Александр Сокуров: «Режиссура создается руками и головой»
Константин Шавловский поговорил с Александром Сокуровым перед набором учеников в его петербургскую мастерскую. Режиссер рассказал о том, что ждет его студентов и о своем опыте преподавания — от экспериментальной мастерской на ЛСДФ в 1988 году до легендарного курса в Нальчике.

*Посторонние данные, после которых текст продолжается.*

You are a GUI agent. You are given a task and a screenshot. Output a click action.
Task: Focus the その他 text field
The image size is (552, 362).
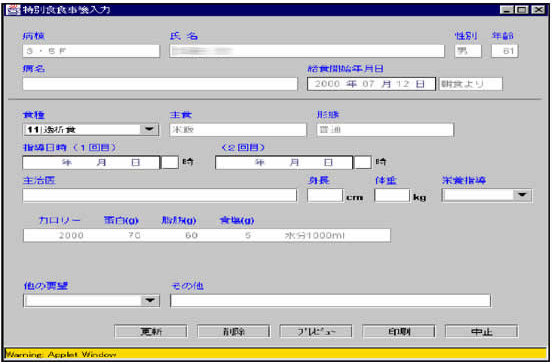pyautogui.click(x=331, y=300)
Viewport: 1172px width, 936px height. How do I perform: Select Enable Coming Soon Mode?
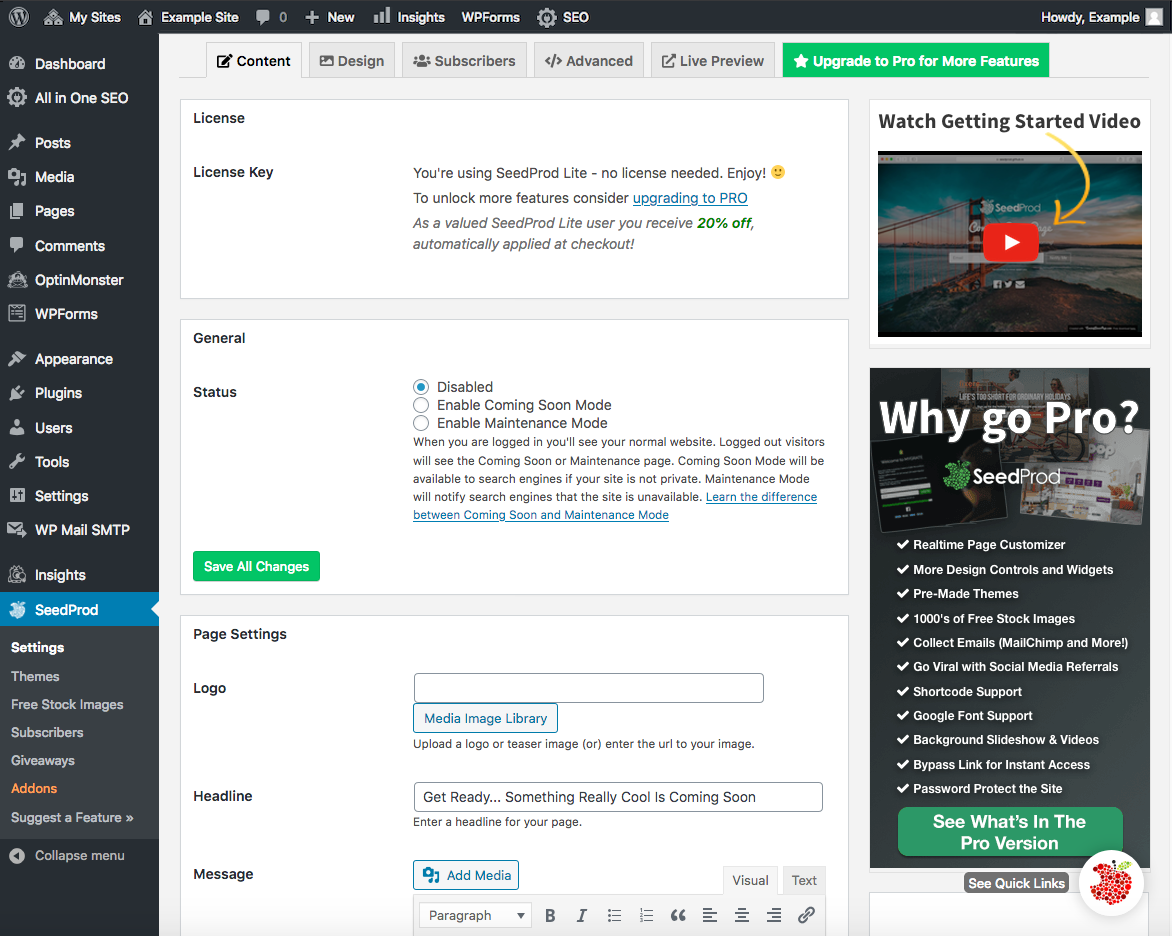point(421,405)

Много лет мы в «Сеансе» говорили и писали о кризисе петербургского кинообразования, но всегда оговаривались, что если бы Сокуров набрал здесь мастерскую, то, возможно, ситуация бы с бедным кинематографическим ландшафтом в Петербурге, да и в стране поменялась бы. Но это предположение всегда казалось фантастическим. Как вы согласились на эту повинность?

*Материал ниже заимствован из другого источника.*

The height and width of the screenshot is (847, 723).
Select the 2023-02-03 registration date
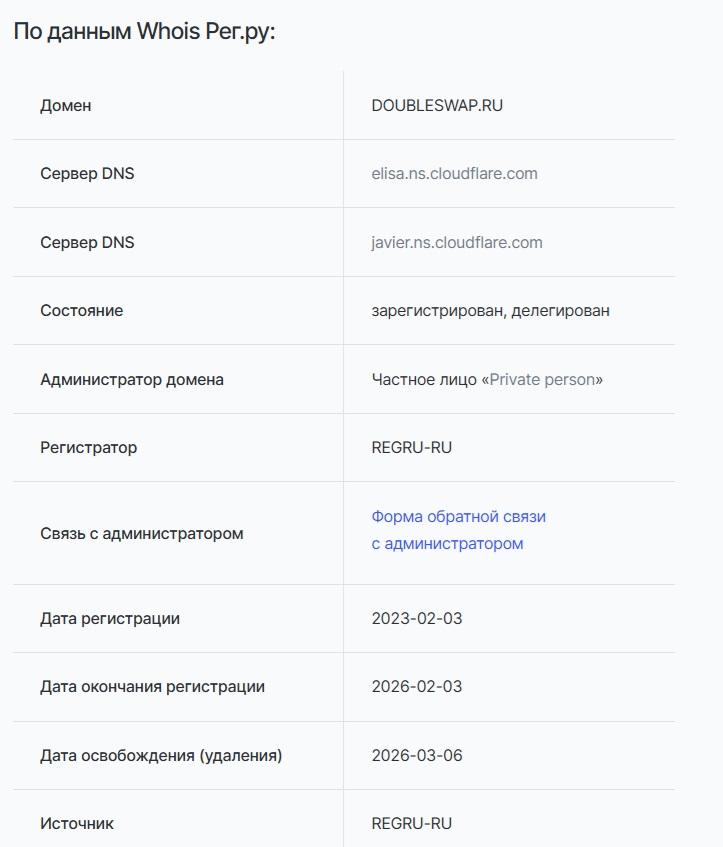point(417,619)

Я согласился на уговоры моего друга Андрея Сигле, и оправдал для себя это решение в первую очередь тем, что в нашем университете преподают Костя Лопушанский, Сережа Овчаров, великолепные режиссеры, верные и блестящие педагоги, мои товарищи. В своем решении я опирался в том числе на то, что мы будем работать вместе, и вместе нам удастся преодолеть, возможно, косность российской образовательной системы, которая, к сожалению, далека от совершенства.

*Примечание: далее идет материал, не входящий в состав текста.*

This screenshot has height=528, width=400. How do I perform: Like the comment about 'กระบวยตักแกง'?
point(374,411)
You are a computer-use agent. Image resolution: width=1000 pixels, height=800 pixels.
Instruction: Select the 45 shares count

Первый и единственный раз вы преподавали в нашем городе в конце 1980-х, и вашими студентами были Женя Юфит и Сергей Винокуров…
Имеется в виду экспериментальная мастерская на Студии документальных фильмов? Много же времени прошло. Да, тогда было набрано, по-моему, пять человек, которые хотели заниматься авангардным видео. Мы занимались немного теорией и историей кино, но главной задачей для меня было практическое обучение. Была выделена монтажная на студии документальных фильмов, нам было разрешено брать из корзин обрезки, которые уже никому не нужны, и ребята могли учиться монтировать. Все они были взрослыми, закончили вузы. Это были не люди с улицы, у всех была тяга к кино, как они себе его представляли. А представляли они его себе весьма своеобразно. Их эстетика не была мне близка, но поскольку личностные качества этих людей мне поначалу импонировали, а желание у них было большое (то, что они обратились ко мне, меня очень удивило), я согласился.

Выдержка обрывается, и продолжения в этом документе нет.